# Ribble E Bike



## derrick (11 Jan 2019)

Built one up for a mate yesterday. He then ask me to take it for a spin today as i was going out with some of the club.Arrived at the metting place. Everyone was suprised to see me on a E bike. Anyway they all thought it looked good. Took a bit of getting used to.as i am used to Di2.did not take long i was soon flicking through the gears like pro. First thing i really noticed was how comfatable it was.Pro logo saddle felt really nice. We only did 26 miles so not really a hard ride. But i could end up trying one on my own bike. Anyway the E bit.felt a bit strange to start with. The motor cutting in and out. 15mph the motor cuts out. Then you are on your own. I did struggle to stay with the guys on the long flats. The bike is heavy. But when it came to the hills. This is what its all about. Effortless climbing. The guys where really impressed with my climbing. Icould have gone a lot quicker and taken a few KOMs. But that is not what i am about. Just keeping it at my usual pace. I would not have one myself. Well not yet anyway. But when i start to struggle with the normal club rides. I would defo think about one. So to round up i think there is a place for these. It would make life a lot easier for a few old boys and girls. Not really for the young. Or idiot KOM hunters.but if it helps put bums on saddles thats fine. Am looking forward to the Saturday ride. Paul will be pulling me up a few hills. But he is going to suffer on the short sharp hills once we get over 15mph.


----------



## Rooster1 (11 Jan 2019)

That is the least ugly e-bike I have seen, bravo Ribble.


----------



## fossyant (11 Jan 2019)

It does look nice - you'd struggle to see it as an e-bike.


----------



## derrick (11 Jan 2019)

Rooster1 said:


> That is the least ugly e-bike I have seen, bravo Ribble.

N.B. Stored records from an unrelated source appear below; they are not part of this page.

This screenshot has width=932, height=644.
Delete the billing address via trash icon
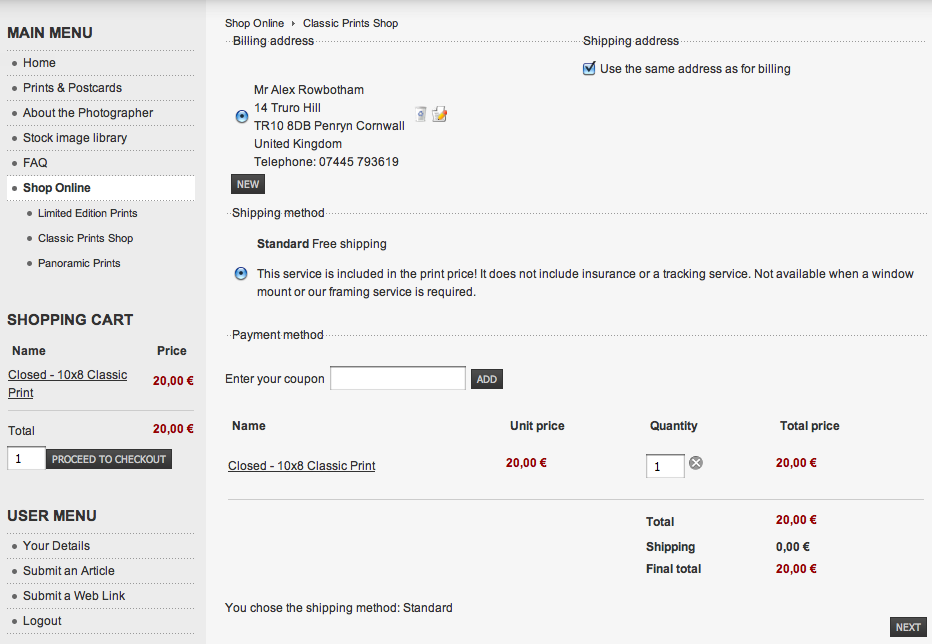tap(421, 114)
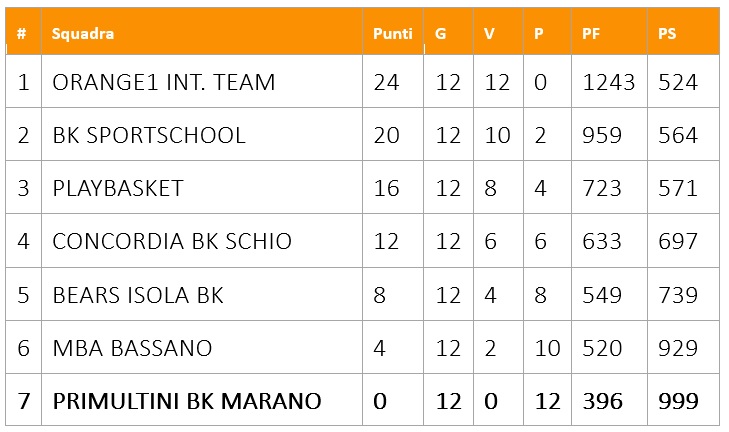Viewport: 729px width, 432px height.
Task: Select BEARS ISOLA BK row name
Action: point(138,295)
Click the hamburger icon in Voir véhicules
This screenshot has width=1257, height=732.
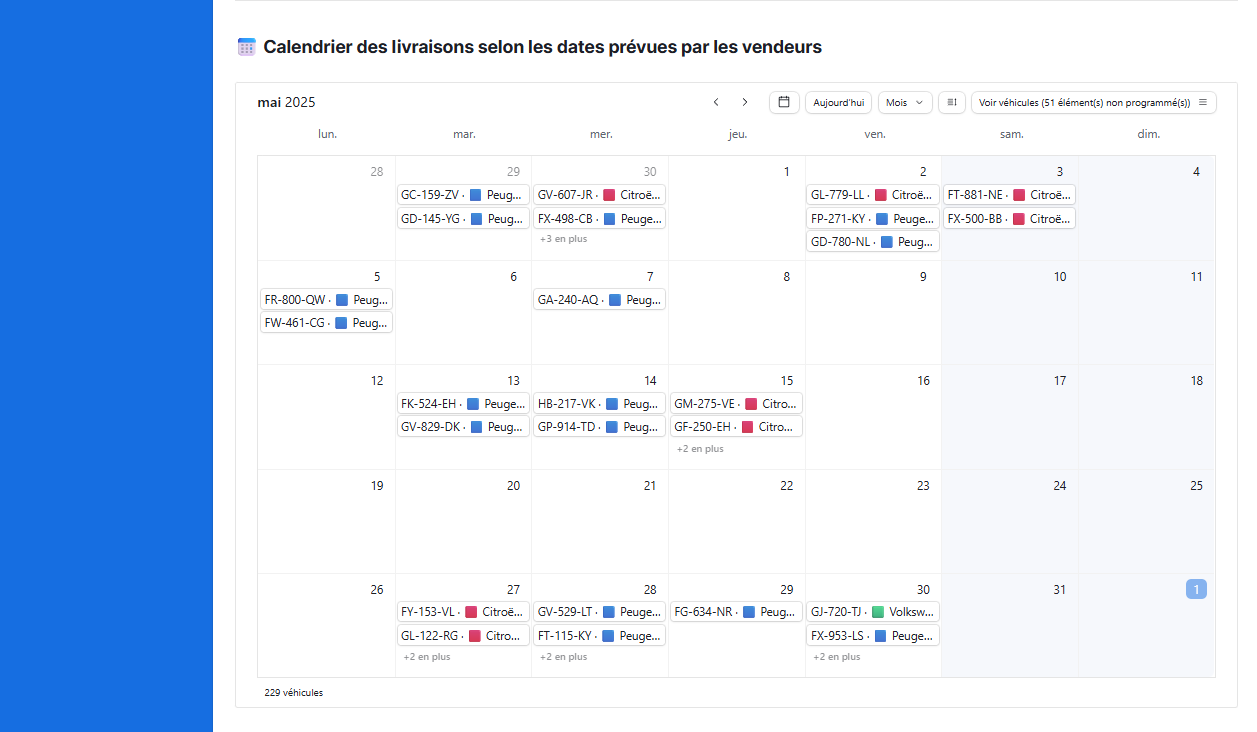[x=1203, y=102]

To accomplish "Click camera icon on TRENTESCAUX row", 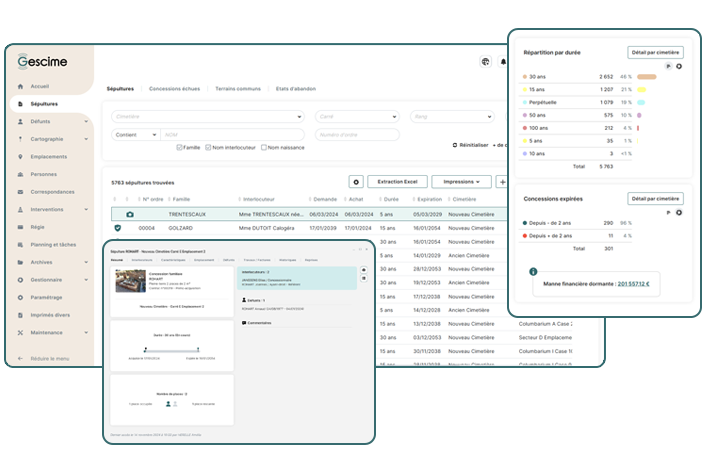I will 128,214.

There is room for improvement. They need to sort the front fork. I could fit a MTB wheel in there.


----------



## steveindenmark (11 Jan 2019)

derrick said:


> There is room for improvement. They need to sort the front fork. I could fit a MTB wheel in there.


As long as you can fit one on the back. I would call that a plus not a minus.


----------



## RegG (11 Jan 2019)

Rooster1 said:


> That is the least ugly e-bike I have seen, bravo Ribble.



Take a look at this beauty......






.... much nicer than the Ribble, even if it does cost a _little_ bit more!


----------



## johnnyb47 (11 Jan 2019)

Its great to see positive posts about Ebikes. Those bikes look really nice too


----------



## derrick (11 Jan 2019)

RegG said:


> Take a look at this beauty......
> 
> View attachment 446638
> 
> ...


Same bike different colour.


----------



## RegG (11 Jan 2019)

derrick said:


> Same bike different colour.



Look closer...... the Bianchi is _real_ quality!


----------



## derrick (11 Jan 2019)

RegG said:


> Look closer...... the Bianchi is _real_ quality!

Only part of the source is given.